The notice of aforesaid reframed questions was sent to the assessed and both the parties were heard. The D. R. prayed that reframed questions be referred to the Hon'ble High Court. The assessed vehemently objected to the amendment of reference application. It was contended that the revenue has filed a fresh reference application under the garb of "reframed questions" and the said reference application was out of time. Even the Tribunal did not have power to condone delay beyond period of 30 days. It was further submitted that earlier application filed with vague and non-specific issues was no reference application in the eye of law. It was accordingly prayed that reference application filed by revenue in original and with reframed questions be dismissed
7. We have heard both the parties in this reference application. It is settled law that in a reference application the applicant has to state specific and precise questions of law which in his opinion arise out of the order of the Tribunal. A vague request to refer a question of general nature not giving any clue to the controversy of law decided by the Tribunal and sought to be raised cannot be entertained under section 256(1) of the Income-tax Act and is liable to be rejected. The question must necessarily bring forth the legal controversy adjudicated upon and arising out of the order of the Tribunal. In most of the cases more than one legal question arise out of the order of the Tribunal. Even in respect of one single addition/disallowance several distinct legal aspects might be considered and decided by the Tribunal. It is, therefore, necessary for the applicant to state clearly the legal aspect of the matter sought to be raised in the form of question in reference application. Only a specified precise question would give proper notice to the opposite party and would enable the Appellate Tribunal to apply mind and form an opinion whether the said question of law arise out of the order of the Tribunal. The Tribunal has then to draw up a statement of the case with reference to the question of law sought by the applicant. A vague request and a general question shall not serve the purpose. Here the first application filed by the revenue on March 21, 1994 is liable to be dismissed on the short ground that it did not mention precisely the legal controversies and questions of law which arose and were sought to be raised.

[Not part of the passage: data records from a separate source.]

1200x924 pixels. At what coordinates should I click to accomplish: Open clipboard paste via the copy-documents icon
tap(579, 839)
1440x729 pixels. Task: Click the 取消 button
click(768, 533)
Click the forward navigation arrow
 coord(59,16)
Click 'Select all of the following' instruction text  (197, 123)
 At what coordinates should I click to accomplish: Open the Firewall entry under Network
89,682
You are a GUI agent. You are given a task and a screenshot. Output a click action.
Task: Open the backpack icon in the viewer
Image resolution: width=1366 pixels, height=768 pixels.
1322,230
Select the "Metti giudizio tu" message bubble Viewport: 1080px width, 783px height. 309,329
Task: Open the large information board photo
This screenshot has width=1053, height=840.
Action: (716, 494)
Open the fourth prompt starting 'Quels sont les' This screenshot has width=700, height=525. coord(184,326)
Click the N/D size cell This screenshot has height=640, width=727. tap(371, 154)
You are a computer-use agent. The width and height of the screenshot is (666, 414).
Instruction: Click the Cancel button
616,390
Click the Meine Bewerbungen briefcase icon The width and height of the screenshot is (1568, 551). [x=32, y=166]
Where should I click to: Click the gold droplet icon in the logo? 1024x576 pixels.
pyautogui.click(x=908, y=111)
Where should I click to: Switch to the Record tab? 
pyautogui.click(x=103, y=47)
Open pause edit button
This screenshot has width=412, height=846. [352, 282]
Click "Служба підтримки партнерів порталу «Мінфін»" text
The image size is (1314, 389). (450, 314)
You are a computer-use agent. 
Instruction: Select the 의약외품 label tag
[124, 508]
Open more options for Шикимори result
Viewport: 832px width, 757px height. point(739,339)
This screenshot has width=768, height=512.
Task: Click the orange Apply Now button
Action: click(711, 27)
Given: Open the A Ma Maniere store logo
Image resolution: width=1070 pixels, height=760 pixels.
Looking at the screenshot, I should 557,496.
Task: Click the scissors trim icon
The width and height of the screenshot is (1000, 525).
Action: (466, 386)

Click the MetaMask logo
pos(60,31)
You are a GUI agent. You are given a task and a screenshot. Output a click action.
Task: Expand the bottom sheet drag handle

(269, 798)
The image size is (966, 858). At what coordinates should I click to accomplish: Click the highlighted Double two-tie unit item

8. The revenue sought to rectify the aforesaid defect by filing four fresh questions on 21-7-1994 in the covering letter filed along with the aforesaid reframed questions. The applicant did not give any reason as to why questions in the aforesaid form were not sought at the first instance and in the application filed on 21-3-1994. No explanation whatsoever for aforesaid action was given in the covering letter nor any delay was sought to be condoned. Having regard to the question sought in application filed on 21-3-1994 and the four reframed questions, it is clear, that four questions cannot be treated as amended question. The alleged reframed questions are new questions sought to be raised for the first time in the application filed on July 21, 1994. Thus, reference application with alleged reframed question has to be treated as filed on the date mentioned above. It is clearly out of time. To permit the applicant to reframe the question would tantamount to allowing the applicant to file the reference application in disregard to the period prescribed by the statute. It would also deprive the opposite party of rights accrued (sic) on account of lapse of period of limitation. Therefore, the applicant cannot be allowed to raise legal controversies for the first time, through amendment of questions after expiry of period of limitation. We, therefore, treat "reframed questions" as a fresh application filed beyond period of limitation and reject the same. In view of the aforesaid discussion, the original application and application with reframed questions are rejected without making any reference to the Hon'ble High Court.
9. In the result the reference application is dismissed.